▶ **REQUIRED WORK**:
Set every entry down again precisely.

▶ **DATA TO EXAMINE**:
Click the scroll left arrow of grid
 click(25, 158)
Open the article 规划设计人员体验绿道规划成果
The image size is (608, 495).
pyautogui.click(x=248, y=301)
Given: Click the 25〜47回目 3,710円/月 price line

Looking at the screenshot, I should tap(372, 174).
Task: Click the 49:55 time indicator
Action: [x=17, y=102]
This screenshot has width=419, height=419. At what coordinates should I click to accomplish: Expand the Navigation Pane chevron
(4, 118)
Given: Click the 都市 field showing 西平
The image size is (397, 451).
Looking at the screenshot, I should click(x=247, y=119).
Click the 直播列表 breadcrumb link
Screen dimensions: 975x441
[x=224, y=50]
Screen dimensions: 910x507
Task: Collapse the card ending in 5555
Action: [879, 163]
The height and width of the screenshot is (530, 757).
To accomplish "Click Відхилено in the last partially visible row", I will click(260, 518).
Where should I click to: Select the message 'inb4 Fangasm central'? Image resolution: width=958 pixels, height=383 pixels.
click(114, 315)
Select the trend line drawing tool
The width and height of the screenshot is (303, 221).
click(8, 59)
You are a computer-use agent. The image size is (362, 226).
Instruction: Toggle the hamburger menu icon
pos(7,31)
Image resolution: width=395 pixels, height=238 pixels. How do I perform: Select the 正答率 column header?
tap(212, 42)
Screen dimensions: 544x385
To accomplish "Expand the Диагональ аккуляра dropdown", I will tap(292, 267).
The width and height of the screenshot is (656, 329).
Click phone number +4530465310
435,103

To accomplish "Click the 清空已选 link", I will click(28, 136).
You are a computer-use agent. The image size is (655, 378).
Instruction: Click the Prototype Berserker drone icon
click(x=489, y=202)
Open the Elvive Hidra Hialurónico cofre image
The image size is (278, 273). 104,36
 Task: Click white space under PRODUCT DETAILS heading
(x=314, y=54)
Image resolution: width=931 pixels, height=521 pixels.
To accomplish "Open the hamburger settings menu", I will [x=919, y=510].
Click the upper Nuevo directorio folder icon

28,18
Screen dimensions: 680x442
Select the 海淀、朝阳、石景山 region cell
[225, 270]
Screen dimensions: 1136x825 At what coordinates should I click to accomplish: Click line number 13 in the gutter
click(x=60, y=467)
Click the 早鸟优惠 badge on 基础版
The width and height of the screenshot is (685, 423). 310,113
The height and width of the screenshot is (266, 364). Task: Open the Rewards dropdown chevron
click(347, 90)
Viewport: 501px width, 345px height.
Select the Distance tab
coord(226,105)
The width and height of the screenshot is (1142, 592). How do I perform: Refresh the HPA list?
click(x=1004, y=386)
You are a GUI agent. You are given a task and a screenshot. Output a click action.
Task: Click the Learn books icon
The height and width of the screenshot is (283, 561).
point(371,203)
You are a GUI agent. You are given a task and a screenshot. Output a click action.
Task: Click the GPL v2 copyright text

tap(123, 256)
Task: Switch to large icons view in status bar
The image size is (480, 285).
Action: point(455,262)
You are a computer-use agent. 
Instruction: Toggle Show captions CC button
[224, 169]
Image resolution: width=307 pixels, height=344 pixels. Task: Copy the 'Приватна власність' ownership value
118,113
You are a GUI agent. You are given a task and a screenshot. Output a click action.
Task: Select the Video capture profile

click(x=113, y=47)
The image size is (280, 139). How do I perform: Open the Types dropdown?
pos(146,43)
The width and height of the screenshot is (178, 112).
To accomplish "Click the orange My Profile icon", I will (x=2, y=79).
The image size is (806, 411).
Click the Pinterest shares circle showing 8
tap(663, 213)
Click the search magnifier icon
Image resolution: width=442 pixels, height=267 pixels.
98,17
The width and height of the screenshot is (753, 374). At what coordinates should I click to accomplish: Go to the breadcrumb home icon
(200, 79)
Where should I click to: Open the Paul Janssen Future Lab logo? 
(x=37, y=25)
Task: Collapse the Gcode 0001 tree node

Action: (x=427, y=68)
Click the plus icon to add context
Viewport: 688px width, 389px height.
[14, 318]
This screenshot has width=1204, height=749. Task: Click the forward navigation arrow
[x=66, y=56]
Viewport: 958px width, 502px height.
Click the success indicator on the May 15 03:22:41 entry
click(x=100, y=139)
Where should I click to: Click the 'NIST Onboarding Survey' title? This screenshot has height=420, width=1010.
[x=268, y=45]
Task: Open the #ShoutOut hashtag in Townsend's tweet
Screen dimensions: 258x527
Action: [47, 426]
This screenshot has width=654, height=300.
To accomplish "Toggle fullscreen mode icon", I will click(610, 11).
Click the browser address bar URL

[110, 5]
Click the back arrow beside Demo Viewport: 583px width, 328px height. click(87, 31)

▶ **WRITTEN REPLY**:
Click the scroll left arrow of grid
 click(25, 158)
Open the article 规划设计人员体验绿道规划成果
The image size is (608, 495).
pyautogui.click(x=248, y=301)
Given: Click the 25〜47回目 3,710円/月 price line

Looking at the screenshot, I should tap(372, 174).
Task: Click the 49:55 time indicator
Action: [x=17, y=102]
This screenshot has width=419, height=419. At what coordinates should I click to accomplish: Expand the Navigation Pane chevron
(4, 118)
Given: Click the 都市 field showing 西平
The image size is (397, 451).
Looking at the screenshot, I should click(x=247, y=119).
Click the 直播列表 breadcrumb link
Screen dimensions: 975x441
[x=224, y=50]
Screen dimensions: 910x507
Task: Collapse the card ending in 5555
Action: [879, 163]
The height and width of the screenshot is (530, 757).
To accomplish "Click Відхилено in the last partially visible row", I will click(260, 518).
Where should I click to: Select the message 'inb4 Fangasm central'? Image resolution: width=958 pixels, height=383 pixels.
click(114, 315)
Select the trend line drawing tool
The width and height of the screenshot is (303, 221).
click(8, 59)
You are a computer-use agent. The image size is (362, 226).
Instruction: Toggle the hamburger menu icon
pos(7,31)
Image resolution: width=395 pixels, height=238 pixels. How do I perform: Select the 正答率 column header?
tap(212, 42)
Screen dimensions: 544x385
To accomplish "Expand the Диагональ аккуляра dropdown", I will tap(292, 267).
The width and height of the screenshot is (656, 329).
Click phone number +4530465310
435,103

To accomplish "Click the 清空已选 link", I will click(28, 136).
You are a computer-use agent. The image size is (655, 378).
Instruction: Click the Prototype Berserker drone icon
click(x=489, y=202)
Open the Elvive Hidra Hialurónico cofre image
The image size is (278, 273). 104,36
 Task: Click white space under PRODUCT DETAILS heading
(x=314, y=54)
Image resolution: width=931 pixels, height=521 pixels.
To accomplish "Open the hamburger settings menu", I will [x=919, y=510].
Click the upper Nuevo directorio folder icon

28,18
Screen dimensions: 680x442
Select the 海淀、朝阳、石景山 region cell
[225, 270]
Screen dimensions: 1136x825 At what coordinates should I click to accomplish: Click line number 13 in the gutter
click(x=60, y=467)
Click the 早鸟优惠 badge on 基础版
The width and height of the screenshot is (685, 423). 310,113
The height and width of the screenshot is (266, 364). Task: Open the Rewards dropdown chevron
click(347, 90)
Viewport: 501px width, 345px height.
Select the Distance tab
coord(226,105)
The width and height of the screenshot is (1142, 592). How do I perform: Refresh the HPA list?
click(x=1004, y=386)
You are a GUI agent. You are given a task and a screenshot. Output a click action.
Task: Click the Learn books icon
The height and width of the screenshot is (283, 561).
point(371,203)
You are a GUI agent. You are given a task and a screenshot. Output a click action.
Task: Click the GPL v2 copyright text

tap(123, 256)
Task: Switch to large icons view in status bar
The image size is (480, 285).
Action: point(455,262)
You are a computer-use agent. 
Instruction: Toggle Show captions CC button
[224, 169]
Image resolution: width=307 pixels, height=344 pixels. Task: Copy the 'Приватна власність' ownership value
118,113
You are a GUI agent. You are given a task and a screenshot. Output a click action.
Task: Select the Video capture profile

click(x=113, y=47)
The image size is (280, 139). How do I perform: Open the Types dropdown?
pos(146,43)
The width and height of the screenshot is (178, 112).
To accomplish "Click the orange My Profile icon", I will (x=2, y=79).
The image size is (806, 411).
Click the Pinterest shares circle showing 8
tap(663, 213)
Click the search magnifier icon
Image resolution: width=442 pixels, height=267 pixels.
98,17
The width and height of the screenshot is (753, 374). At what coordinates should I click to accomplish: Go to the breadcrumb home icon
(200, 79)
Where should I click to: Open the Paul Janssen Future Lab logo? 
(x=37, y=25)
Task: Collapse the Gcode 0001 tree node

Action: (x=427, y=68)
Click the plus icon to add context
Viewport: 688px width, 389px height.
[14, 318]
This screenshot has width=1204, height=749. Task: Click the forward navigation arrow
[x=66, y=56]
Viewport: 958px width, 502px height.
Click the success indicator on the May 15 03:22:41 entry
click(x=100, y=139)
Where should I click to: Click the 'NIST Onboarding Survey' title? This screenshot has height=420, width=1010.
[x=268, y=45]
Task: Open the #ShoutOut hashtag in Townsend's tweet
Screen dimensions: 258x527
Action: [47, 426]
This screenshot has width=654, height=300.
To accomplish "Toggle fullscreen mode icon", I will click(610, 11).
Click the browser address bar URL

[110, 5]
Click the back arrow beside Demo Viewport: 583px width, 328px height. click(87, 31)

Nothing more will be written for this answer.